:: How to complete this task ::
Print the data below exactly, but only the lines from the one containing "A RECORD (49, 1139)" down to the one containing "comprar dominio barato (74, 1390)", inclusive.

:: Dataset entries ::
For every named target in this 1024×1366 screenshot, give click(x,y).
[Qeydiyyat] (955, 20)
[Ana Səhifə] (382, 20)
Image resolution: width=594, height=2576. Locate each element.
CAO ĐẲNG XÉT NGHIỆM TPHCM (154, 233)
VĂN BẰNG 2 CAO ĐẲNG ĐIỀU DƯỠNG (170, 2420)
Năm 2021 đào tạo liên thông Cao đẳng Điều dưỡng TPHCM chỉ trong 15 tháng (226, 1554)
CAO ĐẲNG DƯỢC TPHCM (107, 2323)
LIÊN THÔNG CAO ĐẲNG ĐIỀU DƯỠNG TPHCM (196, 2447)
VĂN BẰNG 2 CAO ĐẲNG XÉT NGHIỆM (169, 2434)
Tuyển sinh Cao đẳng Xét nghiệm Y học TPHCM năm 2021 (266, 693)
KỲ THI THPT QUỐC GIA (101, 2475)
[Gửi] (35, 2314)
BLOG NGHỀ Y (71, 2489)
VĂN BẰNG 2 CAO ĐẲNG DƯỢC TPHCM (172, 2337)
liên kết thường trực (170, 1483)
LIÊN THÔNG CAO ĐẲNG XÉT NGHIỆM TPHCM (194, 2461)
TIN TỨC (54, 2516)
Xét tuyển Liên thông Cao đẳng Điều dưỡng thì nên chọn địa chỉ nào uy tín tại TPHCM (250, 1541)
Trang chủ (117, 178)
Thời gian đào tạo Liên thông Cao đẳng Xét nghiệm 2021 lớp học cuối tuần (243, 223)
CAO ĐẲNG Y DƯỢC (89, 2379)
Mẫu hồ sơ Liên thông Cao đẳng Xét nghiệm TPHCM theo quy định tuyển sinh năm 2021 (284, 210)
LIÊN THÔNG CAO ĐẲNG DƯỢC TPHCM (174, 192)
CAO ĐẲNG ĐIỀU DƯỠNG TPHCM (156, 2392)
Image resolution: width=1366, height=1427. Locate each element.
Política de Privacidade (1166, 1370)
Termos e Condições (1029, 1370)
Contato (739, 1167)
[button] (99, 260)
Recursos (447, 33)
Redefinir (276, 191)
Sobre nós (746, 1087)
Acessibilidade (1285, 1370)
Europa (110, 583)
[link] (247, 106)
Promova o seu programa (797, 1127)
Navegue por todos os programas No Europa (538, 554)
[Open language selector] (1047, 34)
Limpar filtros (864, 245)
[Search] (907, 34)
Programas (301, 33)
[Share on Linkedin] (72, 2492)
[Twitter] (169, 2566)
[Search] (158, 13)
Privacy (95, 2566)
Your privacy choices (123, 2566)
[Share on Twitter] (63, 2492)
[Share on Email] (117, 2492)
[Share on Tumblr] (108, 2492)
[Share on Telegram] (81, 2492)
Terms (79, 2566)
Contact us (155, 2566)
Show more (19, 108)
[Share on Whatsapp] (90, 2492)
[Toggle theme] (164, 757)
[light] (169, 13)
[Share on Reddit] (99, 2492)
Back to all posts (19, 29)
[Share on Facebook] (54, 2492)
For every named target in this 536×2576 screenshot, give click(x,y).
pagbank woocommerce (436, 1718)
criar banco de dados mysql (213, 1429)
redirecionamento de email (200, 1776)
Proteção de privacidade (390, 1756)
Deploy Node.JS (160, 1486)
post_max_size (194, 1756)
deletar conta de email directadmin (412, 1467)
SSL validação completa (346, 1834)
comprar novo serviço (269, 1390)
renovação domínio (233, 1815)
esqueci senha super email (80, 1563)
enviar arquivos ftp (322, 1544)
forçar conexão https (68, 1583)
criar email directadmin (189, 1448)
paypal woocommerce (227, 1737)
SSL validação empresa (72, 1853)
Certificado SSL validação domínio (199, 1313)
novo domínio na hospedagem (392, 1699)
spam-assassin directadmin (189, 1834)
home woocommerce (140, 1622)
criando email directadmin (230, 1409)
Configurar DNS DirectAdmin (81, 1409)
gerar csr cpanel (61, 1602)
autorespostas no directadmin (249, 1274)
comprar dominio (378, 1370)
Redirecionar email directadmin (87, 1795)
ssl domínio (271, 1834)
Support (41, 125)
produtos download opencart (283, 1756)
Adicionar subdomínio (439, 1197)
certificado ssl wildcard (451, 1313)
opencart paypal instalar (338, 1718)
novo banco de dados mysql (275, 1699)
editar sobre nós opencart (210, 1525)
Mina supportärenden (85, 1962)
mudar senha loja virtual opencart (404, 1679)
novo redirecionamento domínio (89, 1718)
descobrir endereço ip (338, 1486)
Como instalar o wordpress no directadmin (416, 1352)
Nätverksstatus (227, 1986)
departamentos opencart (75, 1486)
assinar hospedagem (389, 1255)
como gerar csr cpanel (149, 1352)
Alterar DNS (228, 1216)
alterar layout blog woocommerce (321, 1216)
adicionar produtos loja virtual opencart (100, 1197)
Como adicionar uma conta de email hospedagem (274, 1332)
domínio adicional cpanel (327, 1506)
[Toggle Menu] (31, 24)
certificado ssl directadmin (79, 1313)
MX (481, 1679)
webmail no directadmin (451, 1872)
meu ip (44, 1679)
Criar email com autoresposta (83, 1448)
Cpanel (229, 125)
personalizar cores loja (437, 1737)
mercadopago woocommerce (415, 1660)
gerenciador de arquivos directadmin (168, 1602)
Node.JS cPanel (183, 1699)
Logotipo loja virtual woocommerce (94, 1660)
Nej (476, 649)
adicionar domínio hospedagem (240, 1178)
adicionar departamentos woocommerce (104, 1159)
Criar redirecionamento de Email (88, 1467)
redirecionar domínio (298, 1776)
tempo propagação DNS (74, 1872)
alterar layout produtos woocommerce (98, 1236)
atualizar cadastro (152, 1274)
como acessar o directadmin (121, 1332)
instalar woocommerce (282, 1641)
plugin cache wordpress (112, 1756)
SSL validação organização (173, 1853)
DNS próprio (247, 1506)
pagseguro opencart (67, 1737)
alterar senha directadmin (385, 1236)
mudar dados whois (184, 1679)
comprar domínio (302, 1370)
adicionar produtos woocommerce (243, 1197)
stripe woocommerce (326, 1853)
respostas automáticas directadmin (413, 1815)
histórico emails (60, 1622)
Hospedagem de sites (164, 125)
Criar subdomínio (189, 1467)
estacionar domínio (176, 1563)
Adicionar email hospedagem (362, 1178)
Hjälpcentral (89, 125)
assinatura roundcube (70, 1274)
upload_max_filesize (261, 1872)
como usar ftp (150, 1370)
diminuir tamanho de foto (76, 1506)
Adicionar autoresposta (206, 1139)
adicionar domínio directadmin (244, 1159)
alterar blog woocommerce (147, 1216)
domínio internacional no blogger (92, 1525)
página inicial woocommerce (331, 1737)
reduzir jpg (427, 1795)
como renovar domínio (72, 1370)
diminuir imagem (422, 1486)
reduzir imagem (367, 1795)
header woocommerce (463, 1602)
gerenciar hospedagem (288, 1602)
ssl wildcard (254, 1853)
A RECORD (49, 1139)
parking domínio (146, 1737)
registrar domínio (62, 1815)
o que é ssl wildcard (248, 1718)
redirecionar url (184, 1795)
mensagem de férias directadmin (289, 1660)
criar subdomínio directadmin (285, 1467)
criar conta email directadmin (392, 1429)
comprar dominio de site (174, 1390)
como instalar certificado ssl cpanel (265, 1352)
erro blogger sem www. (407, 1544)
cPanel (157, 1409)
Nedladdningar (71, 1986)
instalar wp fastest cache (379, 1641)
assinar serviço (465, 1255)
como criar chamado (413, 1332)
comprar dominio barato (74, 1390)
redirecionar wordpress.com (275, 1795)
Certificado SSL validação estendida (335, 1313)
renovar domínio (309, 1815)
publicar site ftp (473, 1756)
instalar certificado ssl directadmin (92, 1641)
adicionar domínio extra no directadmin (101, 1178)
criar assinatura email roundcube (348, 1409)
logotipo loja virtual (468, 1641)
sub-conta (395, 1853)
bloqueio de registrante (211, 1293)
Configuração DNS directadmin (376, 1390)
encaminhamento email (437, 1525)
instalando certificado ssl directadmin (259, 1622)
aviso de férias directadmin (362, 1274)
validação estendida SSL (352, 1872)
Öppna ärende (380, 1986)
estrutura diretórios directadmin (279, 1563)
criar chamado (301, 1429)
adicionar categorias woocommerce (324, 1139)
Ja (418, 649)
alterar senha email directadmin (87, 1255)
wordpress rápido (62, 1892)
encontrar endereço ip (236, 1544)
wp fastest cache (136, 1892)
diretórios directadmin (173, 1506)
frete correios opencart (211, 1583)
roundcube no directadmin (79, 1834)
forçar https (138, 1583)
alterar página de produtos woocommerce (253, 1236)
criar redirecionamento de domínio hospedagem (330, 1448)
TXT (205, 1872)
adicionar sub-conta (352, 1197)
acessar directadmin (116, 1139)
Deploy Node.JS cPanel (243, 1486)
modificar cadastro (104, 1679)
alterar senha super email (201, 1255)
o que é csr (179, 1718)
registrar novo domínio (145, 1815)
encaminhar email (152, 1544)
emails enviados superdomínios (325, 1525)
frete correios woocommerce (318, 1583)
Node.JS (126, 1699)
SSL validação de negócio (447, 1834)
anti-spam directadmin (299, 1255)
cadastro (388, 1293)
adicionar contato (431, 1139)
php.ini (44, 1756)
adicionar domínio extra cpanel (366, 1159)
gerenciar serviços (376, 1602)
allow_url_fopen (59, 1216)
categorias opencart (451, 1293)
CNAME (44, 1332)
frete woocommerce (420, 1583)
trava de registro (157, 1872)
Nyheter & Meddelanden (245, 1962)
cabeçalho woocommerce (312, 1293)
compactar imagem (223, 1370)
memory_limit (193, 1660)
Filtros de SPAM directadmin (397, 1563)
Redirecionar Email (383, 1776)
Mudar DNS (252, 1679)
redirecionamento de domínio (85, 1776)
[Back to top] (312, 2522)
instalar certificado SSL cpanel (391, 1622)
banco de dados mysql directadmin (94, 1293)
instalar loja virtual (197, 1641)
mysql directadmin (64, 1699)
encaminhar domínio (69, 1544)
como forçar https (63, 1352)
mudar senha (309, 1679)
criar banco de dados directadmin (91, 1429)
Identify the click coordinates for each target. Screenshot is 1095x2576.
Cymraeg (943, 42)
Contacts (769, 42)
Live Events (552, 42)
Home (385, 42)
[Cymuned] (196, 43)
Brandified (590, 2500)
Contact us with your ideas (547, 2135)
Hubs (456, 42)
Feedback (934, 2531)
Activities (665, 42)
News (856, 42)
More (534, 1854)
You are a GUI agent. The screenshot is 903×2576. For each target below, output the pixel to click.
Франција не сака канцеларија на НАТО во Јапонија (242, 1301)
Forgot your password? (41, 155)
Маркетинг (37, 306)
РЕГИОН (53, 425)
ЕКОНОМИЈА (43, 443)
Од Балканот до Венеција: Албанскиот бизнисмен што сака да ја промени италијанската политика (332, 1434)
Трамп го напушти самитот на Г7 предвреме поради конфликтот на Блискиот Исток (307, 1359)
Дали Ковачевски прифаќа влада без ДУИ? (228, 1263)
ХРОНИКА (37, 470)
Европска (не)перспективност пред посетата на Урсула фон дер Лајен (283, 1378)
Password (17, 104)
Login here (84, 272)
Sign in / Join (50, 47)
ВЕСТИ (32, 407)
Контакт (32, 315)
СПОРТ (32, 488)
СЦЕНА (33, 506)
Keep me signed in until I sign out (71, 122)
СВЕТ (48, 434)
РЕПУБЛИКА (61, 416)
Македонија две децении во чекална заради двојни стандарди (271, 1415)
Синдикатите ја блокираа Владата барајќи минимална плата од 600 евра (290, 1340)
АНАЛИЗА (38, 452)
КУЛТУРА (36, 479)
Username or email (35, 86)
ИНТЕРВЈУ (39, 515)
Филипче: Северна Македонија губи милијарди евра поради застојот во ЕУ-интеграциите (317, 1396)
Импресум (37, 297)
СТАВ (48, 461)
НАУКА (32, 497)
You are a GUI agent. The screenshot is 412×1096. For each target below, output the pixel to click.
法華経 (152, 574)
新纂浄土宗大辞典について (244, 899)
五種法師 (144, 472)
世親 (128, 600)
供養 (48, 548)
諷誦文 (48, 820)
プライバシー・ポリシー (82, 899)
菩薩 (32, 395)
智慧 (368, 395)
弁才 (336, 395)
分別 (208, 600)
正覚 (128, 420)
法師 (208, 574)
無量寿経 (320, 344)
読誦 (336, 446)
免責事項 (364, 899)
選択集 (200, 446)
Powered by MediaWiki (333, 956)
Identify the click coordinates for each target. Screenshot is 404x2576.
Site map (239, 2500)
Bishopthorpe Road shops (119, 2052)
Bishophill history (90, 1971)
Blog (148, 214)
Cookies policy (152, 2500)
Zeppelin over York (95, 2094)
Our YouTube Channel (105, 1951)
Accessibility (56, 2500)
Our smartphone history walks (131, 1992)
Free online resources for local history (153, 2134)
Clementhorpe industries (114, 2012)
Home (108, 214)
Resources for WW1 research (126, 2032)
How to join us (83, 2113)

:: Exercise result ::
A RECORD (49, 1139)
parking domínio (146, 1737)
registrar domínio (62, 1815)
o que é ssl wildcard (248, 1718)
redirecionar url (184, 1795)
mensagem de férias directadmin (289, 1660)
criar subdomínio directadmin (285, 1467)
criar conta email directadmin (392, 1429)
comprar dominio de site (174, 1390)
como instalar certificado ssl cpanel (265, 1352)
erro blogger sem www. (407, 1544)
cPanel (157, 1409)
Nedladdningar (71, 1986)
instalar wp fastest cache (379, 1641)
assinar serviço (465, 1255)
como criar chamado (413, 1332)
comprar dominio barato (74, 1390)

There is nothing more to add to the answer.